Testing the Limits of Free Speech

Video-game trash talk and a “swatting” hoax cost an innocent Kansas man his life in 2017. Now, the person responsible for the prank has been sentenced to 20-years in Federal prison.

“Free Speech * Conditions Apply” by street artist Fukt. (photo: wiredforlego)

When a fully-armed Wichita Police Department force confronted the man who answered their loud knock on December 28 in 2017, they were expecting someone else. Someone armed, dangerous, and sducidal. Someone who had already taken one life that night. Someone prepared to take more.

The information from a neighbor who called 911, that an armed man had taken hostages and already killed someone at the address, was credible enough to be taken with the gravest of seriousness.

Who would make up something like that?

When the man who answered the door appeared to be reaching toward his waistband for a weapon, police had to make a very difficult choice. Officers shot 28-year old Andrew Finch on the porch of his home. His family members looked on in horror before they, too, were confronted by police, then handcuffed and led from the scene.

Andrew Finch died at the hospital.

Police officers face volatile and dangerous situations all the time. They do their jobs knowing they may someday be killed in the line of duty. They also know that they may only get one opportunity to make a terrible choice, and that they could face this choice at any moment, on any call: Kill or be killed.

If the reportedly armed and murderous suspect is reaching for a weapon, and an officer fails to react, they may never get another chance to take the preemptive shot that would have saved their lives. Or someone else’s.

What’s worse, there is even a common phenomenon known as “suicide by cop” with the understanding that trying to kill an armed and trained person is a sure way to get them to kill you.

People intent on committing suicide by cop aren’t generally concerned about taking police officers with them.

What the responding officers didn’t know that day in Wichita, Kansas; what the police department learned later, was that Andrew Finch hadn’t been the perpetrator of any armed hostage crisis at all.

He had been an innocent victim of a vicious hoax. And so had they.

After an online argument between two parties on a video game chat over a $1.50 bet, one gamer attempted to punish the other using a “swatting” prank, enlisting known swatter Tyler Barriss, 26 to help perpetrate the fraud.

In some way similar to a “bomb threat”, “swatting” involves calling police with a phony tip about an armed hostage crisis situation in progress in an attempt to harass and annoy another party at a particular address.

Neither Barriss nor his gaming accomplice knew the targeted gamer had given a fake address.

Now, Tyler Barriss has been sentenced in a Kansas court to 20-years in Federal prison. The landmark case sets a new judiciary precedent for crimes of this nature.
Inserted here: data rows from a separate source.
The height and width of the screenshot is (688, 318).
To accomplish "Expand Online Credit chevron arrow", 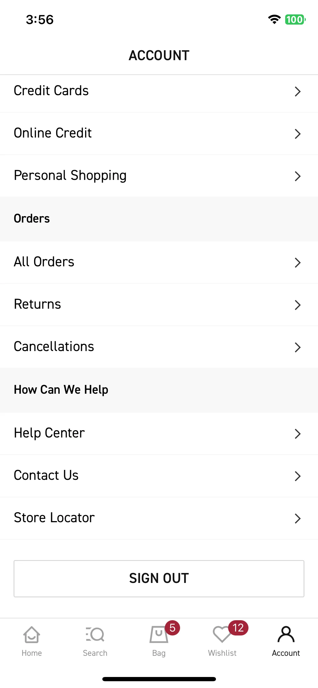I will click(297, 134).
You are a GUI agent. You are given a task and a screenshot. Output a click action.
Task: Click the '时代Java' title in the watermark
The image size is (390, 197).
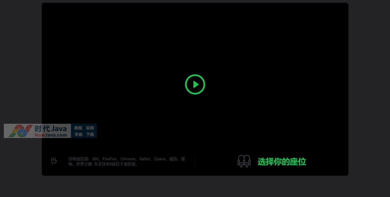point(51,128)

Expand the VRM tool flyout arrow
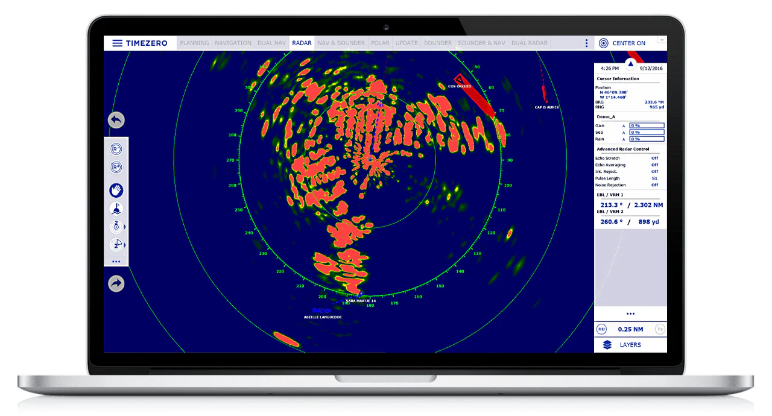click(x=125, y=227)
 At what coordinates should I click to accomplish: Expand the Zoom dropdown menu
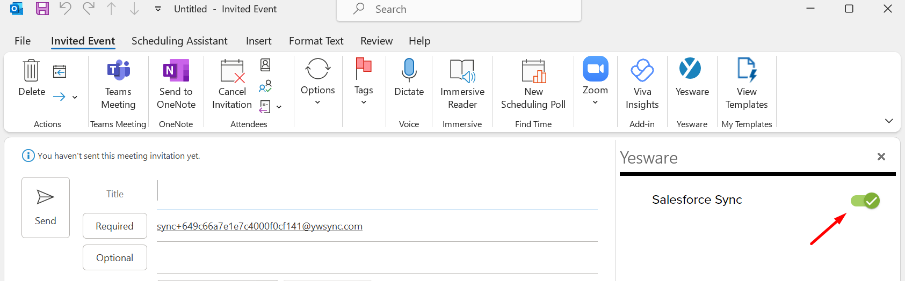point(595,102)
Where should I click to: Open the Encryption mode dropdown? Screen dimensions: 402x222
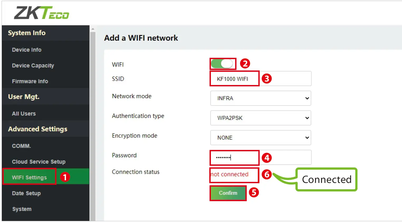(260, 138)
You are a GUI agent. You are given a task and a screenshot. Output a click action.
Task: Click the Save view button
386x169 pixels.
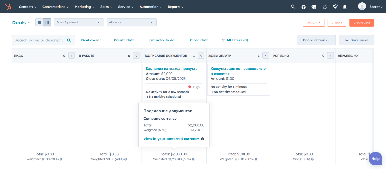356,40
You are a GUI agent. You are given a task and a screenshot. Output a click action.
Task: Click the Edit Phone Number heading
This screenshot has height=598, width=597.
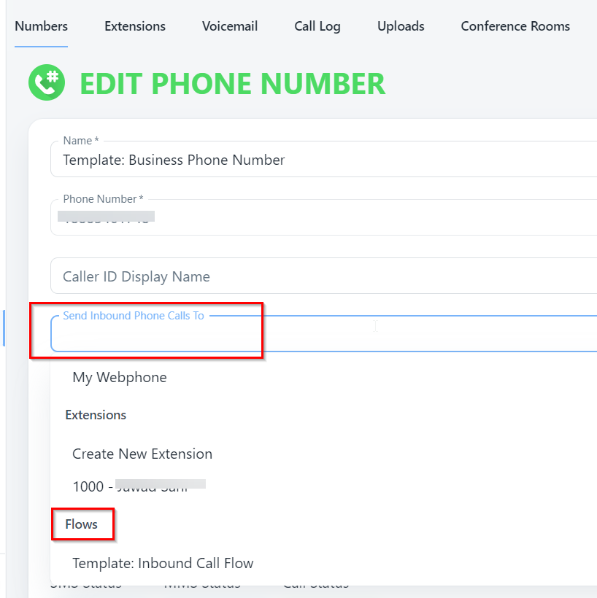[232, 84]
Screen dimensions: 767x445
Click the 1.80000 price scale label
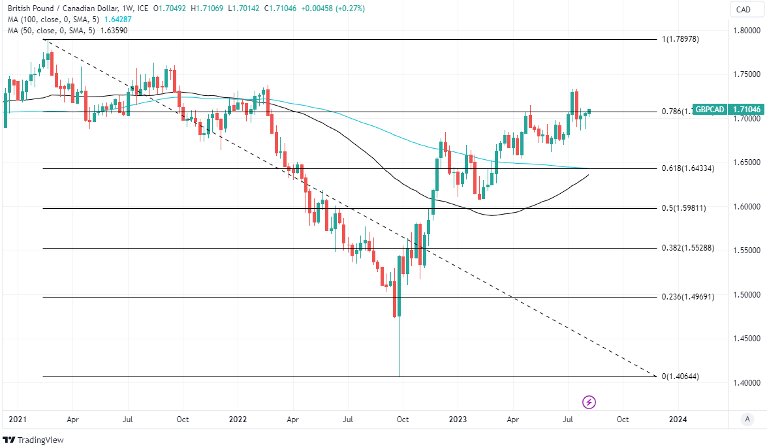tap(745, 31)
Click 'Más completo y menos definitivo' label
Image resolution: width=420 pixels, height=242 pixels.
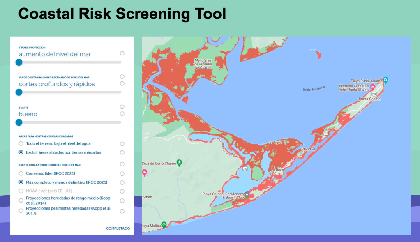coord(67,182)
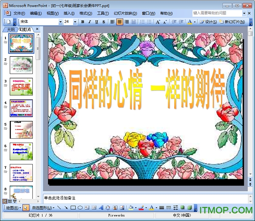Switch to slide sorter view icon
Viewport: 255px width, 221px height.
tap(9, 201)
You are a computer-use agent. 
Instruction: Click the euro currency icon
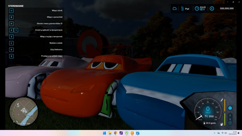[x=212, y=8]
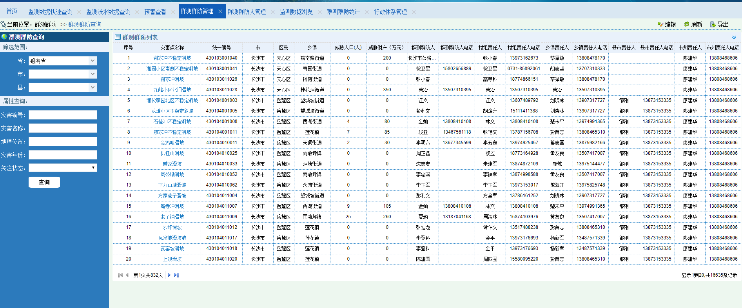Open the 关注状态 dropdown

click(x=93, y=168)
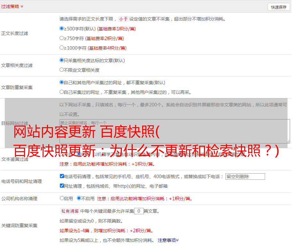The width and height of the screenshot is (292, 246).
Task: Select the ≥500字符 default length option
Action: pos(62,29)
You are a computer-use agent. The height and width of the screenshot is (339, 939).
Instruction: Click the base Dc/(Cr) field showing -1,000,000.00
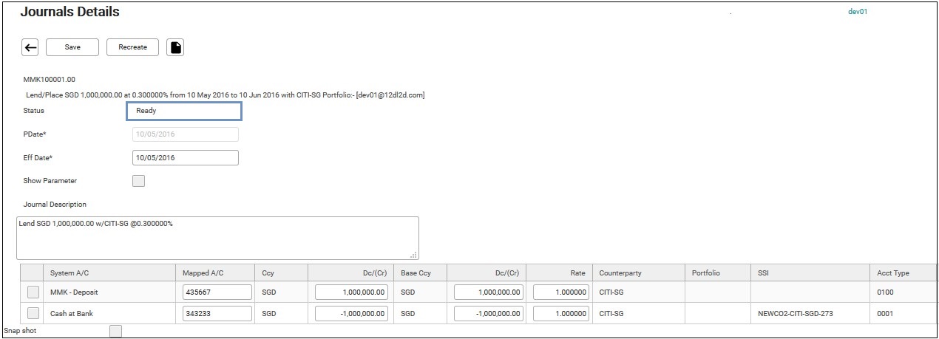click(x=489, y=313)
“I hope that this prosecution and lengthy sentence sends a strong message that will put an end to the juvenile and reckless practice of ‘swatting’ within the gaming community, as well as in any other context,” — U.S. Attorney Stephen McAllister

Barriss pled guilty to making a false report resulting in death, conspiracy and cyberstalking.

How can mere words typed onto a computer keyboard a thousand miles away get you 20-years in prison?

There have historically been limits placed on free speech; lies like libel aren’t protected, obscenity isn’t protected. Though obscenity is more difficult to define than libel, no more so than sedition.

What does free speech mean today? In 2019, sticks and stones can still break bones, but words can provoke a fully armed police response where anything could go wrong. And frequently does.

In such, “swatting” fails the clear and present danger test. It is speech that presents a clear and present threat to life, liberty and the pursuit of happiness. As it did for Andrew Finch. It is incitement of a potential criminal act, using an armed police response as a weapon.

So-called “manifestos” written by serial and spree killers should also fall under this category. They should be banned.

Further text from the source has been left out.